Intuitive meaning of smooth curve A curve ,let's say $(x(t),y(t))$ is said to be smooth if $x'(t)$ and $y'(t)$ both exist and are continuous.(Am I not right?)
A function differentiable at a point intuitively means that its graph on coordinate plane has a unique tangent(no corner) at that point.
So what does a smooth curve mean intuitively ? 
Thanks in advance!
 A: Here is the best way I can think of to explain smoothness intuitively.

Pardon the crappy picture.
Smoothness is all about making sure you're ending up at the same place coming from the left or the right.
Pretend you're in a car driving really FAST on this hill.
Suppose you're driving from left to right. The transition from red to blue will be no big deal. The car will maintain contact with the road. Similarly, if you're driving right to left from blue to red, the car will transition that. This is smooth.
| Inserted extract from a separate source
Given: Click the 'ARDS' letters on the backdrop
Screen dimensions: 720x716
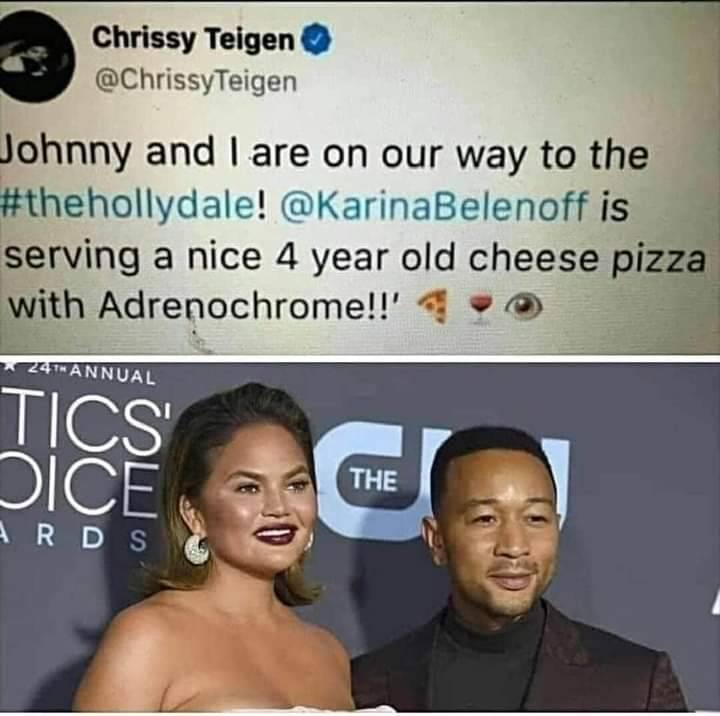Looking at the screenshot, I should pyautogui.click(x=73, y=540).
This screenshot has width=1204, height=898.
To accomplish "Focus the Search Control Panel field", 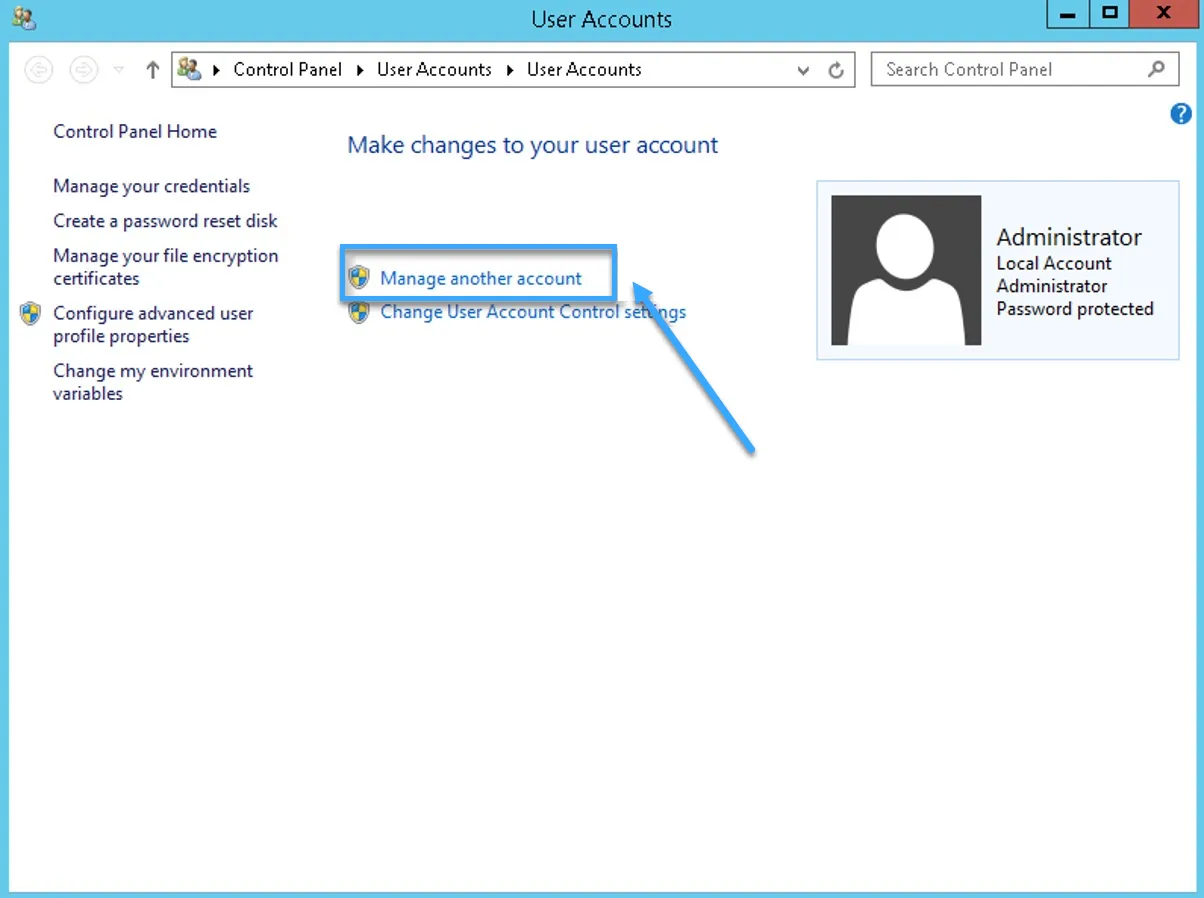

Now suppose the car has reached that jagged peak. If it doesn't look jagged enough to you, pretend it is. I'm no artist. Because the car is going really fast, it wants to fly off, following that blue trajectory. The car will NOT maintain contact with the road. Similarly, from right to left, the car wants to follow that green trajectory. Thus, where the fast car wants to go when coming from the left does not agree with where the fast car wants to when coming from the right. This is NOT smooth.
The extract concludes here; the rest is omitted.